Internal stage model is a graph, not a list. v1 exposes a linear add_stage() API and runs stages sequentially. Internally the composite workflow represents stages as a DAG with the linear case being the default chain. This lets Phase 4 add parallel branches as an additive API change without restructuring orchestration.

Engine API surface: `acreate()`

CompositeWorkflow v1 calls DataDesigner.create() synchronously per stage and runs them in order. Sequential execution doesn't need an async API. In-process parallel execution does, and the engine doesn't expose one today. Cross-process orchestration is not the same problem: each worker runs sync create() in its own process and doesn't need an async surface.

Adding async def acreate(...) on DataDesigner is a small, additive change. The underlying _build_async already runs on a singleton background event loop and submits work via a concurrent.futures.Future; acreate() bridges it into the caller's loop via asyncio.wrap_future. The sync create() becomes a one-line wrapper. No breaking changes.

acreate() enables two things without touching CompositeWorkflow:

Parallel-independent workflows. Users can asyncio.gather(data_designer.acreate(c1), data_designer.acreate(c2)) for unrelated configs and get coordinated throttling automatically through the shared ThrottleManager.
CompositeWorkflow DAG branches (Phase 4). When the workflow accepts non-linear dependencies, parallel branches are a pure orchestration change - asyncio.gather over acreate() calls inside workflow.run() - with no further engine work required.

acreate() is not part of chaining v1. It ships as its own small piece of work that can land before, alongside, or after Phase 1; the dependency only becomes hard for Phase 4. Listed as a sidecar under Implementation phases.

Part 2: Remove `allow_resize`

With composite workflows in place, allow_resize is no longer needed as an engine-internal mechanism. Resize becomes a between-stage concern.

Config changes (data-designer-config):

Remove allow_resize: bool = False from SingleColumnConfig (or its base class ColumnConfigBase).
The deprecation warning has already shipped in #553. After one release cycle from that point, remove the field.

Engine changes (data-designer-engine):

Remove _cell_resize_mode, _cell_resize_results, and the resize branch in _finalize_fan_out() from DatasetBuilder.
Remove allow_resize parameter from DatasetBatchManager.replace_buffer().
Remove _resolve_async_compatibility() and the sync-fallback branch in _build_async() (no longer needed - nothing to fall back for).
Simplify _run_full_column_generator() to always enforce row-count invariance.

Migration path: Users with allow_resize=True columns split their config into a composite workflow with a stage boundary at the resize column. The resize column becomes the last column of its stage, and downstream columns move to the next stage.

Part 3: Fail-fast on pre-batch processor resize

In ProcessorRunner.run_pre_batch() and run_pre_batch_on_df(), raise DatasetProcessingError if the returned DataFrame has a different row count than the input.

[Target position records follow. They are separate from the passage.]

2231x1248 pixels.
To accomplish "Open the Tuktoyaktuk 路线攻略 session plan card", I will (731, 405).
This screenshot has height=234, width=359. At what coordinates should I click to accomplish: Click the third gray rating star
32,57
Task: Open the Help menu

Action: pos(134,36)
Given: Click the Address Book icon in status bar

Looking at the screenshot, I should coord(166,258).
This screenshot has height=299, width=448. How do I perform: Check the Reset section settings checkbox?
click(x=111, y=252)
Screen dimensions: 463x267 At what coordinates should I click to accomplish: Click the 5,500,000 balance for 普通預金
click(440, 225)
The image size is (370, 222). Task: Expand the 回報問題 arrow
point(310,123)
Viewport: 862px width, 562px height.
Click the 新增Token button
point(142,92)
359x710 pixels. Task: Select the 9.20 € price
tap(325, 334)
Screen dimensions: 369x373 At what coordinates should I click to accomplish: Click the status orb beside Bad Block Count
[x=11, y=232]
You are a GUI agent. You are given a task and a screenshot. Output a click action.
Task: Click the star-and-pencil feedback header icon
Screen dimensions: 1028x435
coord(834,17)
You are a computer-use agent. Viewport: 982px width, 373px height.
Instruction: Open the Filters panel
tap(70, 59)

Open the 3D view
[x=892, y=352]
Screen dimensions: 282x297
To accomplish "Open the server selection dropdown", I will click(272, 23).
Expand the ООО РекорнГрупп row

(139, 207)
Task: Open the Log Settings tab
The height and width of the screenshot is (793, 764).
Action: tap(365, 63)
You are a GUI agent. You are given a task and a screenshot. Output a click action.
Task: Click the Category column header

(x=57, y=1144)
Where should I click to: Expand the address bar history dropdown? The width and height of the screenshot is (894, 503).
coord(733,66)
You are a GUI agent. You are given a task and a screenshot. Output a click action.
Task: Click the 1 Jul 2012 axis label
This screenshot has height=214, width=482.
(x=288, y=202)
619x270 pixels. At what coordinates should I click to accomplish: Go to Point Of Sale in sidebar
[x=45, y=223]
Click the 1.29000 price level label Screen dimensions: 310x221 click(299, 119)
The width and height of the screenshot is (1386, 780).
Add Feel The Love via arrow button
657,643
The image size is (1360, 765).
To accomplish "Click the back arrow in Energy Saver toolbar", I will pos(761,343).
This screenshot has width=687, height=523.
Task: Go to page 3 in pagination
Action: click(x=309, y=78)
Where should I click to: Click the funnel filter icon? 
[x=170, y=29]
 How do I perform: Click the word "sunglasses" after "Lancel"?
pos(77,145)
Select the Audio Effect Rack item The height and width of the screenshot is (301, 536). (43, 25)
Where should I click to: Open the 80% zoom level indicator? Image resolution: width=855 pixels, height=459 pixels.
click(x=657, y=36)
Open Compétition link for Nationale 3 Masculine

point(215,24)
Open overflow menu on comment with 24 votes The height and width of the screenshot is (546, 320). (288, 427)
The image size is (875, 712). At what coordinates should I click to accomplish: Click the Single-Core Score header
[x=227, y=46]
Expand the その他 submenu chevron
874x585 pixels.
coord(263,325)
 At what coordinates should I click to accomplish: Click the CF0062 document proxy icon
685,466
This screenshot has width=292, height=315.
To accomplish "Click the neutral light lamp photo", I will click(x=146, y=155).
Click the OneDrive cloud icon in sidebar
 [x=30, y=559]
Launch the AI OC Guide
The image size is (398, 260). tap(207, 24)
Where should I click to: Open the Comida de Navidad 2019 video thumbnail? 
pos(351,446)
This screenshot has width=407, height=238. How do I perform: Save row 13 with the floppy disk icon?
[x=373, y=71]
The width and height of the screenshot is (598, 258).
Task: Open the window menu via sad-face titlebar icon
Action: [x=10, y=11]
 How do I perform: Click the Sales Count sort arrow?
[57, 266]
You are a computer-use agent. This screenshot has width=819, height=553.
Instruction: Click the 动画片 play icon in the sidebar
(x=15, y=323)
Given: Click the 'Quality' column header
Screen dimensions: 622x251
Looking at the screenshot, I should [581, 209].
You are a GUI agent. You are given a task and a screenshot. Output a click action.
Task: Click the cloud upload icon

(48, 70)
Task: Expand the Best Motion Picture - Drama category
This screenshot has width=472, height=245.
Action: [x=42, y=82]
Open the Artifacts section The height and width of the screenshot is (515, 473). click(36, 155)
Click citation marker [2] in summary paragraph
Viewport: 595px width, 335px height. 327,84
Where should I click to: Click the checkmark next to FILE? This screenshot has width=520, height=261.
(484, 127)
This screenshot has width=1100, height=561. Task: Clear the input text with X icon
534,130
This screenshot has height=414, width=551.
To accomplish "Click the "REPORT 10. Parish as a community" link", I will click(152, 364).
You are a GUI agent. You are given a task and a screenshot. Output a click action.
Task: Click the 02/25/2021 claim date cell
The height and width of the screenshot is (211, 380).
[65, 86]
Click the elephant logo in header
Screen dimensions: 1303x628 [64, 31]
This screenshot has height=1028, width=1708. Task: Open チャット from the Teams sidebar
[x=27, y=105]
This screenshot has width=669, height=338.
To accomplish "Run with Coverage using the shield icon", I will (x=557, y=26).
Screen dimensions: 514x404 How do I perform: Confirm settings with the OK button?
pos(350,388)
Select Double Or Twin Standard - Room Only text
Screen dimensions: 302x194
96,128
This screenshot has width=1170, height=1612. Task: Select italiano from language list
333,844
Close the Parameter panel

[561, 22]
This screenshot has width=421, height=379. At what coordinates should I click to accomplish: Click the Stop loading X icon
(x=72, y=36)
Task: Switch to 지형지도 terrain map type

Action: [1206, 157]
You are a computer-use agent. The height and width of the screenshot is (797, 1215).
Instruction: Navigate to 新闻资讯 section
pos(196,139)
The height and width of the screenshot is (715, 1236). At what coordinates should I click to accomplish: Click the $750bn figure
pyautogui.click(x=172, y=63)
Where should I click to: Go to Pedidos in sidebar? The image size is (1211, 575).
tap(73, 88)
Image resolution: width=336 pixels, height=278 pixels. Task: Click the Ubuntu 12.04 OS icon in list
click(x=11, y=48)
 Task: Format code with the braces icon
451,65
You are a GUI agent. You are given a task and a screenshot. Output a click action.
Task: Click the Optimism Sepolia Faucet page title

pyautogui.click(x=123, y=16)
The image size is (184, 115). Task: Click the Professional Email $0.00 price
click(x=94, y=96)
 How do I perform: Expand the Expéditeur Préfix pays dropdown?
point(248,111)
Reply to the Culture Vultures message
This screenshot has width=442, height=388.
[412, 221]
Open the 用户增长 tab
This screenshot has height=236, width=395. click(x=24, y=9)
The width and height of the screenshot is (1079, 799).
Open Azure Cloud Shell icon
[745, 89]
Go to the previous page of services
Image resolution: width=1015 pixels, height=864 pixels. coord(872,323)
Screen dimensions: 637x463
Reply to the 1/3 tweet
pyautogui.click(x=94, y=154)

This applies to both sync and async paths. Users who need to filter or expand between seeds and generation use the composite workflow's between-stage callback instead. Note that a seed reader plugin is NOT an equivalent escape hatch: seed readers run before any columns are generated (including samplers), so they can't filter on generated column values.

Where it fits in the architecture

Layer	Changes
`data-designer-config`	Remove `allow_resize` field. No new config models needed for v1 (composite workflow is imperative, not declarative).
`data-designer-engine`	Remove resize code paths. Add fail-fast guard in `ProcessorRunner`. No new engine features.
`data-designer` (interface)	New `CompositeWorkflow` class. Thin orchestration: holds a reference to the parent `DataDesigner`, calls `DataDesigner.create()` per stage, hands off between stages on disk via `LocalFileSeedSource`. All stages share the same `ModelRegistry` and `ThrottleManager`. Optionally consumes `DataDesigner.acreate()` (sidecar) once available, for Phase 4 parallel branches.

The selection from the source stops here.